Security in the VMware Validated Design is evaluated with a clear objective to balance best practices with usability and performance.
For VMware Validated Design for Software-Defined Data Center implementations, security must be handed over to a dedicated team (post-deployment) to augment and monitor the security posture. Attack vectors and compliance guidelines are constantly evolving so the information provided can be used to establish a baseline, not an absolute, or complete picture.
NIST 800-53 (Revision 4) forms the security baseline, backdrop, and security foundation used to evaluate the VMware Validated Design. It was selected because of its vast array of controls and because it is often used by other regulations as part of their reference framework.
NIST is a risk-based framework, which requires each organization to assess their own risk posture and identify applicable controls. The VMware Validated Design does not remove this step. The VMware Validated Design security design and compliance mappings are presented to inform the reader of both design decisions, and security controls that can be leveraged.
It is important that the VMware Validated Design security design is not enough on its own. Each organization has a series of supporting security architecture, technology, processes, and people to evaluate.
Super users of the system inherit various technologies and typically work with security specialists to implement controls effectively. The VMware Validated Design has evaluated many design decisions that are incorporated with the overall design. Subsequent deployments benefit from post-implementation security health checks to enhance the organizations security posture as it relates to the VMware Validated Design.
Compliance Regulations and Standards
Organizations expect to keep data safe. They must often comply with one or more regulations from government standards to private standards such as:
National Institute of Standards and Technology (NIST)
Defense Information Systems Agency Security Technical Implementation Guides (DISA STIG)
Federal Risk and Authorization Management Program (FedRAMP)

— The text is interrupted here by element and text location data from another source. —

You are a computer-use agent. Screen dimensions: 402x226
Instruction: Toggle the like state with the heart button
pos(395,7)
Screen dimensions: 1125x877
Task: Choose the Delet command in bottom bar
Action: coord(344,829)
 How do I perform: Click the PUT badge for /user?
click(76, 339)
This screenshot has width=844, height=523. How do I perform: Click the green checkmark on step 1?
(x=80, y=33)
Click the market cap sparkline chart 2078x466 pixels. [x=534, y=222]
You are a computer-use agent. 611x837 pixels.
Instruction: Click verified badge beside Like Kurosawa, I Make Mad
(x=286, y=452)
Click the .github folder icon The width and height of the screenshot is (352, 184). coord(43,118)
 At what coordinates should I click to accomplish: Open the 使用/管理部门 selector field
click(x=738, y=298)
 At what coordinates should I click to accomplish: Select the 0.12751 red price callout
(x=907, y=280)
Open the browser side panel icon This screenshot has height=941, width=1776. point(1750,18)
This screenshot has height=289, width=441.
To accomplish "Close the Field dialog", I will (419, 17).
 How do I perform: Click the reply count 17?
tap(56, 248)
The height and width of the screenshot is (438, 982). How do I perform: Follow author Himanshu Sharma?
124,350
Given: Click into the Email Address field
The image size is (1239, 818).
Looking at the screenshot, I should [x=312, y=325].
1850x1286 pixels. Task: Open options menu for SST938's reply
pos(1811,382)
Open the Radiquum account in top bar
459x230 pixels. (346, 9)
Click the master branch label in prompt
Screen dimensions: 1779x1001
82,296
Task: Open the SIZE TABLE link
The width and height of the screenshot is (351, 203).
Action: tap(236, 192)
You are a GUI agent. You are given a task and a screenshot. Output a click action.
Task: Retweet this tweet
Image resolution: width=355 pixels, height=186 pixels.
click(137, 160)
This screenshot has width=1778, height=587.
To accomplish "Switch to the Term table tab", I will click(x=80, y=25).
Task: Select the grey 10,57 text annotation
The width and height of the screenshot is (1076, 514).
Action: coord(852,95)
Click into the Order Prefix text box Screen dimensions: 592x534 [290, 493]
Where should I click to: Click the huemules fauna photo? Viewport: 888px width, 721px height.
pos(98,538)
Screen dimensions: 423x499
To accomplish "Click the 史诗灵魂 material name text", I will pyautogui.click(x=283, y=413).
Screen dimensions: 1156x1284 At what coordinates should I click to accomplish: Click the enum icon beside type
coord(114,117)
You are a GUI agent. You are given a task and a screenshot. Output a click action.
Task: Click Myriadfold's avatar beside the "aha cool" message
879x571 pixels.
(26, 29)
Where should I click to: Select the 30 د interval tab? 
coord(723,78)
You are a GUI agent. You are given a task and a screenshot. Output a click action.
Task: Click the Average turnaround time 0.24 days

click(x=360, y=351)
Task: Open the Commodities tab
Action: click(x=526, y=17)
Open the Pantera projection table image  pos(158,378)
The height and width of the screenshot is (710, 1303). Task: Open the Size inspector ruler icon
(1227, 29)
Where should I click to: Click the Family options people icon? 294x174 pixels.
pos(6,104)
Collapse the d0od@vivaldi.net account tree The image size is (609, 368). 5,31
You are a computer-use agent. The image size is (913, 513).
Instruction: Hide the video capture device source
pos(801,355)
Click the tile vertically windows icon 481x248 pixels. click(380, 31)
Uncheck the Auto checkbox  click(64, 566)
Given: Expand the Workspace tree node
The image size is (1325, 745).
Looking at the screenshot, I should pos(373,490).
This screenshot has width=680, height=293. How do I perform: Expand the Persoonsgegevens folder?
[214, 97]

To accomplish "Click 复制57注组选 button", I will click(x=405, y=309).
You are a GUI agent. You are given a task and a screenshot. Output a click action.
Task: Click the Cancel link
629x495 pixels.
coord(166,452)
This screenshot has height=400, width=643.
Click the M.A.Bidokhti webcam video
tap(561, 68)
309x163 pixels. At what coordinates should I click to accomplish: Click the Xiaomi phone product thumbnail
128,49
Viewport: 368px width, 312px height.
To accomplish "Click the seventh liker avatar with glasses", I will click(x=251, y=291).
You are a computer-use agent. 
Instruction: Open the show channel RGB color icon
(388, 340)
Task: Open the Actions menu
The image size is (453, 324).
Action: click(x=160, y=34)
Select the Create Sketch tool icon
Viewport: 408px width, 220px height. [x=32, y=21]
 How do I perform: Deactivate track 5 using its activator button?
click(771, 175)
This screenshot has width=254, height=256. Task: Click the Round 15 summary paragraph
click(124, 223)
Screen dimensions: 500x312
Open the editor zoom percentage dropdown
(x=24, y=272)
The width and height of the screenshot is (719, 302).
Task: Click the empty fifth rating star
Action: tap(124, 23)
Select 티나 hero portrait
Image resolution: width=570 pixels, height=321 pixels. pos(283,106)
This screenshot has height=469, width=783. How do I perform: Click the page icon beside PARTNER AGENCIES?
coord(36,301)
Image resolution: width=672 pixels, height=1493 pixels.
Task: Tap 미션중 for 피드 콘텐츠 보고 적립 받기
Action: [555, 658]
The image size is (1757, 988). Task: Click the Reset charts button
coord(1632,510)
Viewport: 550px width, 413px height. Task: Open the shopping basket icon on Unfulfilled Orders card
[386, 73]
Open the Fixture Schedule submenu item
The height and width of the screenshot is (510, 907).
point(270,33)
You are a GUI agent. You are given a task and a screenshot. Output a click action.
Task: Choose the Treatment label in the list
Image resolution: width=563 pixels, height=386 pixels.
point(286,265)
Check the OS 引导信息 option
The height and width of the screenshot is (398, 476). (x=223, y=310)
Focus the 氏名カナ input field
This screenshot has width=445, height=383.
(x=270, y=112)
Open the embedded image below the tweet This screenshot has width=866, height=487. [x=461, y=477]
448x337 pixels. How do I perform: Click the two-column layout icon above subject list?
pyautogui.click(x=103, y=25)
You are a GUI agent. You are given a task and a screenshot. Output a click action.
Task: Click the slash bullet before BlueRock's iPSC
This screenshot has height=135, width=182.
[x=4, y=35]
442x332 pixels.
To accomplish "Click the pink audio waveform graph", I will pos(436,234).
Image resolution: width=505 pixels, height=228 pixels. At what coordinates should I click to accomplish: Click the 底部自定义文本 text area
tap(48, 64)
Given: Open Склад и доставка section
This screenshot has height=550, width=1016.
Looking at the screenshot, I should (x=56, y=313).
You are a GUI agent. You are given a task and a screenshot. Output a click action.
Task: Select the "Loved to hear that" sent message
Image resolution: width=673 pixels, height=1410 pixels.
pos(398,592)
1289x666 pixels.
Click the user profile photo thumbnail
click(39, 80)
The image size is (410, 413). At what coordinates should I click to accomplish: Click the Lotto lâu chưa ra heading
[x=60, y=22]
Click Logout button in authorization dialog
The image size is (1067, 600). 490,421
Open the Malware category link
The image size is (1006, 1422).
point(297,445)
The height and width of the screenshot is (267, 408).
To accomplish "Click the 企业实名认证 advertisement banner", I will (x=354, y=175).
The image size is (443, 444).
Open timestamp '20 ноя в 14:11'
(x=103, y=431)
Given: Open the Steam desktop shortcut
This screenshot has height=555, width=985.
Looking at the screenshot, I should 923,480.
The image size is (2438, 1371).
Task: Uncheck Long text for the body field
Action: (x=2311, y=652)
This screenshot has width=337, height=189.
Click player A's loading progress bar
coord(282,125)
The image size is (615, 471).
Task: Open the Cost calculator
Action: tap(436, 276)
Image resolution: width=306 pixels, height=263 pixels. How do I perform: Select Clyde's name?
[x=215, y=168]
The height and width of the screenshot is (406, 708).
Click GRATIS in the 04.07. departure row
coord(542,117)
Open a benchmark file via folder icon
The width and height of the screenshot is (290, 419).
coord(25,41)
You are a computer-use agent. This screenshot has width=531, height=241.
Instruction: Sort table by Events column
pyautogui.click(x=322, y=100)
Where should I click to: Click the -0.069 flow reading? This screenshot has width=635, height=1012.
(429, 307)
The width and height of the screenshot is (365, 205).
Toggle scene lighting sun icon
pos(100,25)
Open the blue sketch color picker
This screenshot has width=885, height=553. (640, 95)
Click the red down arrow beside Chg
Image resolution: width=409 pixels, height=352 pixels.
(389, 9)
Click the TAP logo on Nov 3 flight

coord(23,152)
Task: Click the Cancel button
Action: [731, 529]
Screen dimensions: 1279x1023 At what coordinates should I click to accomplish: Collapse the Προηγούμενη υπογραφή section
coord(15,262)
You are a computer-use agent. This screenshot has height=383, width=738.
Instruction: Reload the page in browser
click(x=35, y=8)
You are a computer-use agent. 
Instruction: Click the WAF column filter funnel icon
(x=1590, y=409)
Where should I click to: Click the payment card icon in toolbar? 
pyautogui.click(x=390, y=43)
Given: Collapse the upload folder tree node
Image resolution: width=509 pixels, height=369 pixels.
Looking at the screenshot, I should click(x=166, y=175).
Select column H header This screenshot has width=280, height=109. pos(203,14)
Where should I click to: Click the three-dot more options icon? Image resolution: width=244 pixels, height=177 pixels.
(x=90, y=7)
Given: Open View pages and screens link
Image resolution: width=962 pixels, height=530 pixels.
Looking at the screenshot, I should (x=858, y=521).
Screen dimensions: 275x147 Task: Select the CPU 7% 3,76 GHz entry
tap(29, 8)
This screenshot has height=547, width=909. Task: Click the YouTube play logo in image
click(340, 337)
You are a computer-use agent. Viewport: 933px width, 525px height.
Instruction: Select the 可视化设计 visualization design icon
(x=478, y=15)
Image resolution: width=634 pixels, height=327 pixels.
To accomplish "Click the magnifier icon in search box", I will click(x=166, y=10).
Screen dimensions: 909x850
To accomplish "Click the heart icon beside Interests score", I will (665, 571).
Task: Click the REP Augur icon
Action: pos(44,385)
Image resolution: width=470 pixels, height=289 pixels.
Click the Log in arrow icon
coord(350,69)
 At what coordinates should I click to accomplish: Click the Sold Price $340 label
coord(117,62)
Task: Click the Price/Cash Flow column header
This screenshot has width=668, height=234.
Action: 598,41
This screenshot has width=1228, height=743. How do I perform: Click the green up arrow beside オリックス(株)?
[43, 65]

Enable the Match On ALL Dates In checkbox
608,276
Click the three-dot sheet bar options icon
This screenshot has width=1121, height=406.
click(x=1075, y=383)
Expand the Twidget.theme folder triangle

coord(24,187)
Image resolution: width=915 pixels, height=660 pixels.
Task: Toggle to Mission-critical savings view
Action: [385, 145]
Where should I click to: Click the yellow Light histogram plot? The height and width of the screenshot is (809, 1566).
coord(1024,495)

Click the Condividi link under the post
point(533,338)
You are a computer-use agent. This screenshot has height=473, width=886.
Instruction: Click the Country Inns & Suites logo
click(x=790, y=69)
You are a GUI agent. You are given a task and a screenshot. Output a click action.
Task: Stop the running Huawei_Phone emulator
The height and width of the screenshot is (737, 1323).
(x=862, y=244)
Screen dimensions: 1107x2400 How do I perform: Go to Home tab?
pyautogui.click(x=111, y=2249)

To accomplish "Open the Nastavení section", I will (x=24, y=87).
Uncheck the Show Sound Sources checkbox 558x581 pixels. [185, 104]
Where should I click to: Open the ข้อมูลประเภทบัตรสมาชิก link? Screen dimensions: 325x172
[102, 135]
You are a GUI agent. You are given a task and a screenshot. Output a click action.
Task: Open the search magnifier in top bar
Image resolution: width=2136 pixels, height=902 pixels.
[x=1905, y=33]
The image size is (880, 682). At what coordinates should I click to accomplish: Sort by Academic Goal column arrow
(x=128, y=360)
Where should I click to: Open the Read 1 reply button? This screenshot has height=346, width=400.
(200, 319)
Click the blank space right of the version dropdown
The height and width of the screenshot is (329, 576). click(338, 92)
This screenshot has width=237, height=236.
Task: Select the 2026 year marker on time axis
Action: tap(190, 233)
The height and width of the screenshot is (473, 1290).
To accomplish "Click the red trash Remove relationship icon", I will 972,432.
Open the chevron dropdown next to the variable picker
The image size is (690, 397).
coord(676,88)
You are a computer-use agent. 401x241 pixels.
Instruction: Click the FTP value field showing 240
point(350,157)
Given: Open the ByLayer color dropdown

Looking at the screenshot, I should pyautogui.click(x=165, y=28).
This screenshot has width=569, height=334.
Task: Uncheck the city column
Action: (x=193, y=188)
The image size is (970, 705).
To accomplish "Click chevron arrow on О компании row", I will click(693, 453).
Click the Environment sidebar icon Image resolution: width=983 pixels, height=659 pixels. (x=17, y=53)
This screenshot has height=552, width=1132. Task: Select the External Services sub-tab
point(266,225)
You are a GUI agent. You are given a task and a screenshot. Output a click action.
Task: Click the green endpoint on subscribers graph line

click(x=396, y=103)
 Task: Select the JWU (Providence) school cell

Health Insurance Portability and Accountability Act (HIPAA)
North American Electric Reliability Corporation - Critical Infrastructure Protection Committee (NERC CIP)
Payment Card Industry (PCI)
American Institute of Certified Public Accountants - Statement of Compliance (AICPA, SOC 1, or SOC 2)
International Organization for Standardization number 27001 (ISO27001)
Security Versus Compliance
The VMware Validated Design approaches security and compliance concepts in a practical manner. Security supported by the VMware Validated Design reduces the risk of data theft, cyberattack, or unauthorized access. While compliance is the proof that a security control is in place, typically within a defined timeline. Security and compliance work with a broader set of considerations including people, processes, and technology. Security is primarily outlined in the design decisions and highlighted within the technology configurations. Compliance is focused on mapping the correlation between security controls and specific requirements. A compliance mapping provides a centralized view to list out many of the required security controls. Those controls are further detailed by including each security control's respective compliance citations as dictated by a domain such as NIST, PCI, FedRAMP, HIPAA, and so forth.
Infrastructure Provider Role and Multi-Tenant Consumer
The VMware Validated Design is deployed using multiple components, for more details see the VMware Validated Design Architecture and Design document. In instances of tenancy, either a single tenant or one of multi-tenancy, consumers must be restricted to their respective tenant environments. Access to certain components, or products, might provide visibility into the wider VMware Validated Design functions. These wider VMware Validated Design functions form the backdrop that the infrastructure service provider manages. Access must be assigned only to the levels desired and clearly articulated in group nomenclature to avoid adding consumers into group membership that can extend outside of their approved tenant environment. Components that might be considered for a restriction in layers include:
Typically, access to the virtual infrastructure layer must be further restricted to the tenant environments that the consumer must have access to.
For this guide, the scope is restricted to securing the infrastructure provider, or service provider. Security at the tenant level is not the focus.
NIST as a Security Baseline
The National Institute of Standards and Technology (NIST) works to promote innovation across all industries. In the realm of information security, cybersecurity, and technology, it has created a risk-based framework that provides a catalog of security controls for organizations to secure their systems. This catalog was used as a general guideline to evaluateVMware Validated Design for Software-Defined Data Center. In addition, many regulations cite NIST and build on its baseline. So, the NIST security baseline was deemed as a key building block to design VMware Validated Design security and provide compliance mapping to other regulations/standards.